**What is required:** Reproduce the records below verbatim, beginning with the line that contains "will (x=530, y=487)." and continuing up to and including the line that contains "pyautogui.click(x=452, y=536)".

**Supplied material:**
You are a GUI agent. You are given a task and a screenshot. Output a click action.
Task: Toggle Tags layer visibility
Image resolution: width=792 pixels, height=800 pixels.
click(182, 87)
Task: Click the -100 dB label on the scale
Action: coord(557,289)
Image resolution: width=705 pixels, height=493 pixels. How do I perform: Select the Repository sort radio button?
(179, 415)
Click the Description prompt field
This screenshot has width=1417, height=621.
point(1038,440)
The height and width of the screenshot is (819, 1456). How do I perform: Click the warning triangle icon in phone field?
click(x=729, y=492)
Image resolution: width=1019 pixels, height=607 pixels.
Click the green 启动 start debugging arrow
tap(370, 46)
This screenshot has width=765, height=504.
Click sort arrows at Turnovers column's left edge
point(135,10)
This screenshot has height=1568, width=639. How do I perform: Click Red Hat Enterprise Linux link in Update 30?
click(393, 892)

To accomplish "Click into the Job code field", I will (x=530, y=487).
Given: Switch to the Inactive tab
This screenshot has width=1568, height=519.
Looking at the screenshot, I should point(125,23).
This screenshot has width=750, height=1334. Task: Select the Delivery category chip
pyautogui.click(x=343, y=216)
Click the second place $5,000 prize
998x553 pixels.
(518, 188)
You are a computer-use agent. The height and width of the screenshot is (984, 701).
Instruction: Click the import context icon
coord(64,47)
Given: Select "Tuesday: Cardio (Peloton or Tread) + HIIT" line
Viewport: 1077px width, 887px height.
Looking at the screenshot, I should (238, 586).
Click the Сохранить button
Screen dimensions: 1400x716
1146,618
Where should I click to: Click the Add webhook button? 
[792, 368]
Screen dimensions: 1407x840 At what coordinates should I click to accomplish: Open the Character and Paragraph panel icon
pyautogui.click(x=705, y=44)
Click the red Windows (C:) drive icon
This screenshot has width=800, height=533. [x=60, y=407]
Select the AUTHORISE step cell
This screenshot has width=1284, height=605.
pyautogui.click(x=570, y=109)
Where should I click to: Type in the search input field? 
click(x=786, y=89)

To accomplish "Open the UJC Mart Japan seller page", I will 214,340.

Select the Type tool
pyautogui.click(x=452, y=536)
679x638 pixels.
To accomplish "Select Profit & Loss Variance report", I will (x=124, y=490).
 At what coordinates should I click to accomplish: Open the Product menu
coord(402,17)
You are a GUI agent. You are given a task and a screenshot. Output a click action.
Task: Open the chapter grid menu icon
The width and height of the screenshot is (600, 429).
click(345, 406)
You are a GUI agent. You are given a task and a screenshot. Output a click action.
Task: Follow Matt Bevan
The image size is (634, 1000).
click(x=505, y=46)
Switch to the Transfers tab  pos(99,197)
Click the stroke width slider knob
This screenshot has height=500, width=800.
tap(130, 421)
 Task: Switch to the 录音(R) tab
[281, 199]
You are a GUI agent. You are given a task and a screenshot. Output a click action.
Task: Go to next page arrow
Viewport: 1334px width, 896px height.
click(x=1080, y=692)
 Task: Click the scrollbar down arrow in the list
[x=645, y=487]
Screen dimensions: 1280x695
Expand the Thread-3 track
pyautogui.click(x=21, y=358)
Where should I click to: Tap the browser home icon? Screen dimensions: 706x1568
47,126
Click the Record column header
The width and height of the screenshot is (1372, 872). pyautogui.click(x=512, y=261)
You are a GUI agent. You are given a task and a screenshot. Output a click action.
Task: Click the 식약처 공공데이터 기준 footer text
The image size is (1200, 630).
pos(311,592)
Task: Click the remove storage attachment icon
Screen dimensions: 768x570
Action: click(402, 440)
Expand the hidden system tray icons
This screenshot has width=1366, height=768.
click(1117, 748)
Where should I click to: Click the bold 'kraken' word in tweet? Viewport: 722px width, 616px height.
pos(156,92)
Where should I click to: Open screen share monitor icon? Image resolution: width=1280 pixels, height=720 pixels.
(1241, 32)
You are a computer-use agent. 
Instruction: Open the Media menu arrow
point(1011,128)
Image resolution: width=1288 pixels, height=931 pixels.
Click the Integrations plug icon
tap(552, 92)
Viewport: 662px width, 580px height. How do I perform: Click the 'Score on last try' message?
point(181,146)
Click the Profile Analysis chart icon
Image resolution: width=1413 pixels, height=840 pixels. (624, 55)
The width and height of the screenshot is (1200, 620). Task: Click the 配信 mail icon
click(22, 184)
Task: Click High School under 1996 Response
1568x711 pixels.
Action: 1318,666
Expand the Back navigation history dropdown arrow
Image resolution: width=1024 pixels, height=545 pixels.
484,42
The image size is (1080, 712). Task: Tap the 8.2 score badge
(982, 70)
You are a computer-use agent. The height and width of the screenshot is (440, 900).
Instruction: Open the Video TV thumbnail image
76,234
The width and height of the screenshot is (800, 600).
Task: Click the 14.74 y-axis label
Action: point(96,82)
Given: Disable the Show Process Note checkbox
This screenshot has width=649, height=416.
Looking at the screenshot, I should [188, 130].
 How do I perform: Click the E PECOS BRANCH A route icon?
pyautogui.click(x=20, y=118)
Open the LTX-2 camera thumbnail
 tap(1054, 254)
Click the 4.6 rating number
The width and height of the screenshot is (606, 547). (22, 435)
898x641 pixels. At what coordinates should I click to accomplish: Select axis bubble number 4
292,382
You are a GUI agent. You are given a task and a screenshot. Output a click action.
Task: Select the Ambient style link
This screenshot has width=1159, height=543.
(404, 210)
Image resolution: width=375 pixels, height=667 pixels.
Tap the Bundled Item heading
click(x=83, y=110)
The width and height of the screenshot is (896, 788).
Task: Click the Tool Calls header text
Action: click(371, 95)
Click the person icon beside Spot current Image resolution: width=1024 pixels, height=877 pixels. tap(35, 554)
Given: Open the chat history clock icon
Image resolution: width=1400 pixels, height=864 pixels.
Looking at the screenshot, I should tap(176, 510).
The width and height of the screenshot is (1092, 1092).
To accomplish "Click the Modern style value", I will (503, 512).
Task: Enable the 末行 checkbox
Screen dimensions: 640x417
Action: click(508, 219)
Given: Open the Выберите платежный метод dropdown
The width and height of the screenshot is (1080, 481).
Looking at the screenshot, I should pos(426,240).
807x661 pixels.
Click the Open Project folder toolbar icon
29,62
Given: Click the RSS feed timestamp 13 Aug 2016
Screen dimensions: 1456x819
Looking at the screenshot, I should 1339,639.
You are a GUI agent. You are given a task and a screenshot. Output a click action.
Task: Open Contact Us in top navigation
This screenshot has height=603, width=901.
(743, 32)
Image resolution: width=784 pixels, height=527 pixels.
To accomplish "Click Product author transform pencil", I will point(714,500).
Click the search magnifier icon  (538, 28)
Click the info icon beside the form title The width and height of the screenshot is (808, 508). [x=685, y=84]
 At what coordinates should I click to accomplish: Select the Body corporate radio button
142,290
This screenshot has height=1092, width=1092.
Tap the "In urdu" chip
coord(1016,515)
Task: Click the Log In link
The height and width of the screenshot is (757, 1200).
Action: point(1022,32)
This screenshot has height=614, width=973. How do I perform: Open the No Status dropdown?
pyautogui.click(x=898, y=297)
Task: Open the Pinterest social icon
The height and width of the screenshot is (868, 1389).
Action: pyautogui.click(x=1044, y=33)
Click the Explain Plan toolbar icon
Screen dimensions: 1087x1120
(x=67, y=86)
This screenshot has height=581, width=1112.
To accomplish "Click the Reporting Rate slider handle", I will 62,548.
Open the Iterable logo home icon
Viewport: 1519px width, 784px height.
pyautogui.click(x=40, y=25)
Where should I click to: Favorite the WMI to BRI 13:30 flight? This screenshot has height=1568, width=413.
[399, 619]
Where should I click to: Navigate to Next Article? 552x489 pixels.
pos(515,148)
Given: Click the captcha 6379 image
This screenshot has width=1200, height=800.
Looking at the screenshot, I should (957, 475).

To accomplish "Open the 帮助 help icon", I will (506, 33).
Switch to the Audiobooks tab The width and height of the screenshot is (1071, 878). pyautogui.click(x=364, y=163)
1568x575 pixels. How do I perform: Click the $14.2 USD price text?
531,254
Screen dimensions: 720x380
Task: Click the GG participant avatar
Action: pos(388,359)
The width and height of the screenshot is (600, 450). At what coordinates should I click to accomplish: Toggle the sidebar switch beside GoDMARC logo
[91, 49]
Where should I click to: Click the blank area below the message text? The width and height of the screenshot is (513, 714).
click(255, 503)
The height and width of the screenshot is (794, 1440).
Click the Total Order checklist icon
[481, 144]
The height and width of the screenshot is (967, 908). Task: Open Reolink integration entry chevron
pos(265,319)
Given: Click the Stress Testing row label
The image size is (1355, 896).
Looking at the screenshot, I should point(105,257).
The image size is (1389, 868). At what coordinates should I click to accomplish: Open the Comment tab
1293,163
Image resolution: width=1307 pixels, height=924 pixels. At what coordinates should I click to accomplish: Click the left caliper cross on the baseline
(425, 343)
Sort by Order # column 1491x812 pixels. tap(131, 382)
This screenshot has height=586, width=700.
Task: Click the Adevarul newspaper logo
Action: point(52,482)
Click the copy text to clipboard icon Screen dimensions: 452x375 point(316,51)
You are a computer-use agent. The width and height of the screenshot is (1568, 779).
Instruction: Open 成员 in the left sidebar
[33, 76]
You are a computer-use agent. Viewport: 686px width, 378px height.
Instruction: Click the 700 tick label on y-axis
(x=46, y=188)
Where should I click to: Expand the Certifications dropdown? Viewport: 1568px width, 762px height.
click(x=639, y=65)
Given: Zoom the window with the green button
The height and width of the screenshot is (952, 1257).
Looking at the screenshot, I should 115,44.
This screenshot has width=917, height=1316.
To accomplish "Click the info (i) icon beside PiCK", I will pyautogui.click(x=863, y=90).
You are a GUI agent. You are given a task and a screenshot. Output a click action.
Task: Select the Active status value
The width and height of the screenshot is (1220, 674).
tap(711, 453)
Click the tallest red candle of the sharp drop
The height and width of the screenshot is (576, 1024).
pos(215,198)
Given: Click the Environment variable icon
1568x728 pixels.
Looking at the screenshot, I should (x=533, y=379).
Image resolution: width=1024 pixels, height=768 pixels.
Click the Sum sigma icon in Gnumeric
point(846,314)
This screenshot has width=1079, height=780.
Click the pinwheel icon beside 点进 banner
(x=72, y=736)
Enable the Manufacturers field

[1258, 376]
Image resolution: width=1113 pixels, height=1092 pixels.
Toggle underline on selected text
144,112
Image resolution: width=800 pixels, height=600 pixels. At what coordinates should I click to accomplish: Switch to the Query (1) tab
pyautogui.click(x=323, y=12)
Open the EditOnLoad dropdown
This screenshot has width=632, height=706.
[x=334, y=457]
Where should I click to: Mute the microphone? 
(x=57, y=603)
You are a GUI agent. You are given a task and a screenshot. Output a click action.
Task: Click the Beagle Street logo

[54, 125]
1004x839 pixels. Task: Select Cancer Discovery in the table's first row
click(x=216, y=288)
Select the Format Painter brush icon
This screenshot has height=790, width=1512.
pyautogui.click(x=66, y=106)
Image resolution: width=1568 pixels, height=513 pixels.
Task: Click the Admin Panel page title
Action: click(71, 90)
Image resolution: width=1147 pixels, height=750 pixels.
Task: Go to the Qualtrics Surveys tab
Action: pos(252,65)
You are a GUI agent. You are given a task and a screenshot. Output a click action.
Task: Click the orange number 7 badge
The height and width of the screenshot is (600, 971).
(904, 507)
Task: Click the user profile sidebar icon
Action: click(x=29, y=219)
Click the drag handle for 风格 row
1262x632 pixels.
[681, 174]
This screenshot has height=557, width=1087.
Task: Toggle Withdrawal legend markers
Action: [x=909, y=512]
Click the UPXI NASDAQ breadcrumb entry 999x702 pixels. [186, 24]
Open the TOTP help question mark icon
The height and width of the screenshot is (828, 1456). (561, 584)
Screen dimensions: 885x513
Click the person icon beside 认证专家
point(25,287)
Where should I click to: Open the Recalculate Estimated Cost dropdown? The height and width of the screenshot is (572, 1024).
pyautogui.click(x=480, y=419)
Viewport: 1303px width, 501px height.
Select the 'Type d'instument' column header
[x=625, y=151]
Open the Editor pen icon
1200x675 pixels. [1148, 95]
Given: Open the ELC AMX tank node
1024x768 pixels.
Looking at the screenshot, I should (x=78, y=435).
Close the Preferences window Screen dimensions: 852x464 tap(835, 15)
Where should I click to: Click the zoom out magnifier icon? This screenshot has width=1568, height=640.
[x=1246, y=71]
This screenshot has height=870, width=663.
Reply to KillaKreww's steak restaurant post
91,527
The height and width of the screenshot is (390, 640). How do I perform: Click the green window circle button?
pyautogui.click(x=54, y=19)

**Response to the exercise:**
To accomplish "Click into the Job code field", I will (x=530, y=487).
Given: Switch to the Inactive tab
This screenshot has width=1568, height=519.
Looking at the screenshot, I should point(125,23).
This screenshot has width=750, height=1334. Task: Select the Delivery category chip
pyautogui.click(x=343, y=216)
Click the second place $5,000 prize
998x553 pixels.
(518, 188)
You are a computer-use agent. The height and width of the screenshot is (984, 701).
Instruction: Click the import context icon
coord(64,47)
Given: Select "Tuesday: Cardio (Peloton or Tread) + HIIT" line
Viewport: 1077px width, 887px height.
Looking at the screenshot, I should (238, 586).
Click the Сохранить button
Screen dimensions: 1400x716
1146,618
Where should I click to: Click the Add webhook button? 
[792, 368]
Screen dimensions: 1407x840 At what coordinates should I click to accomplish: Open the Character and Paragraph panel icon
pyautogui.click(x=705, y=44)
Click the red Windows (C:) drive icon
This screenshot has width=800, height=533. [x=60, y=407]
Select the AUTHORISE step cell
This screenshot has width=1284, height=605.
pyautogui.click(x=570, y=109)
Where should I click to: Type in the search input field? 
click(x=786, y=89)

To accomplish "Open the UJC Mart Japan seller page", I will 214,340.

Select the Type tool
pyautogui.click(x=452, y=536)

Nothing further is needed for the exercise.